WRITTEN PROBLEM.
Could you reproduce everything in the outboard thermostat thread from "Thermostat is needed" down to "a bygone era.", word for word?

Did you actually look to see if there was a thermostat in the motor? It is hard to get to. I know some people take them out and run without them and they will never warm up. You can get away without running a thermostat in the summer with hot water in the lakes but when it gets colder you need the thermostat. I have an 85 15hp evinrude. No water comes out the hole under the cowling in the rear. Big huge stream out the small round hole in the rear of the foot, a little comes out the holes above and the prop. Sounds like you have a motor with no thermostat in it.


----------



## doc1976 (Mar 21, 2017)

I was wondering about a PO removing the t stat because it was not getting warm at all plus a little rough at idle to suggest not getting up to temp. I am used to a much bigger motor and when you hook the hose up you get water out the prop and other relief areas in a hurry and with some noticeable flow. may just be expecting too much from this little guy. I plan to get a no contact thermometer and run in a tank in the next couple days to get a more accurate idea of what is happening. If it doesn't warm up or gets too hot then I will know better where to go next. thanks everyone for all the help its greatly appreciated. will post results soon


----------



## Pappy (Mar 21, 2017)

Thermostat is needed for three reasons. 
First reason is for a good smooth idle (compared to no thermo).
Second reason is to keep from making water inside the engine while in colder water. 
Third reason is premature wear of the pistons. Hot piston/cold sleeve equals an increased rate of wear. 
The information listed in another post is the old wives tale stuff left over from a bygone era.


----------



## wmk0002 (Mar 21, 2017)

doc1976 said:


> wmk0002 said:
> 
> 
> > The small hole is simply a drain hole for the entire leg for when you trailer the boat to keep from having any freeze in there.
> ...



FWIW, you may actually not see water out of the exhaust hole on the leg. I have a 1982 9.9hp and 15hp and the 9.9 will spray water from that port when the thermostat opens, however, the 15hp won't. This is because the 15hp has a longer exhaust water tube coming out of the powerhead than the 9.9 does for whatever reason....long enough that it extends past the opening. Now, I'm not sure if all 15hp ones are like this or maybe a previous owner used the wrong part or what but wanted to mention it anyways.


----------



## Pappy (Mar 21, 2017)

Take a look at parts diagrams again.....
The 9.9 has a full length exhaust tube. The 15hp for most of the model years has a short exhaust tuner.


----------



## wmk0002 (Mar 21, 2017)

Pappy said:


> Take a look at parts diagrams again.....
> The 9.9 has a full length exhaust tube. The 15hp for most of the model years has a short exhaust tuner.

LISTED RECORDS.
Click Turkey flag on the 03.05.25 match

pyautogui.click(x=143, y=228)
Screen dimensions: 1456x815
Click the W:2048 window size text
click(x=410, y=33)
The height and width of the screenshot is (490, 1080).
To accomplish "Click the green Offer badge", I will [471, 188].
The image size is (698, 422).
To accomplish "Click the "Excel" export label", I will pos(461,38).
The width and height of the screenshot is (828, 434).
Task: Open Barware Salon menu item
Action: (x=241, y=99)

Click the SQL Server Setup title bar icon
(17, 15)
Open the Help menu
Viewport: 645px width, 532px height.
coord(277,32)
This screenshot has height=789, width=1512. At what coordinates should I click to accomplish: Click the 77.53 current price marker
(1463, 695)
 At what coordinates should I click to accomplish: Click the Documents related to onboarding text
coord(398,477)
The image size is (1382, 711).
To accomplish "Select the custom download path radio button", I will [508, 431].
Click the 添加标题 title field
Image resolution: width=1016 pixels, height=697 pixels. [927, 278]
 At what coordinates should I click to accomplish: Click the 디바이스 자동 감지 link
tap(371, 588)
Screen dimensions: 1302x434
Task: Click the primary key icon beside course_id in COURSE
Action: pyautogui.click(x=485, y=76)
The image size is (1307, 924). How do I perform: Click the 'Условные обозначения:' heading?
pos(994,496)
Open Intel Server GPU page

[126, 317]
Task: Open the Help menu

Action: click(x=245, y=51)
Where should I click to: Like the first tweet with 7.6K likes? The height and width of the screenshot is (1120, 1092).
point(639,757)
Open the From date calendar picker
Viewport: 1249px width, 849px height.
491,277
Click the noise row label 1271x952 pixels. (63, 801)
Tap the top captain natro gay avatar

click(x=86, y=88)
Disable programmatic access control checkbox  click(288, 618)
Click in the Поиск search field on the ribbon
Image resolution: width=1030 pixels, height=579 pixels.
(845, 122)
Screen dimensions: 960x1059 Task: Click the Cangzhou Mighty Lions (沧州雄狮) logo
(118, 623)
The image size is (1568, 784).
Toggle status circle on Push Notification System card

REPLY TO THE EXERCISE.
Thermostat is needed for three reasons. 
First reason is for a good smooth idle (compared to no thermo).
Second reason is to keep from making water inside the engine while in colder water. 
Third reason is premature wear of the pistons. Hot piston/cold sleeve equals an increased rate of wear. 
The information listed in another post is the old wives tale stuff left over from a bygone era.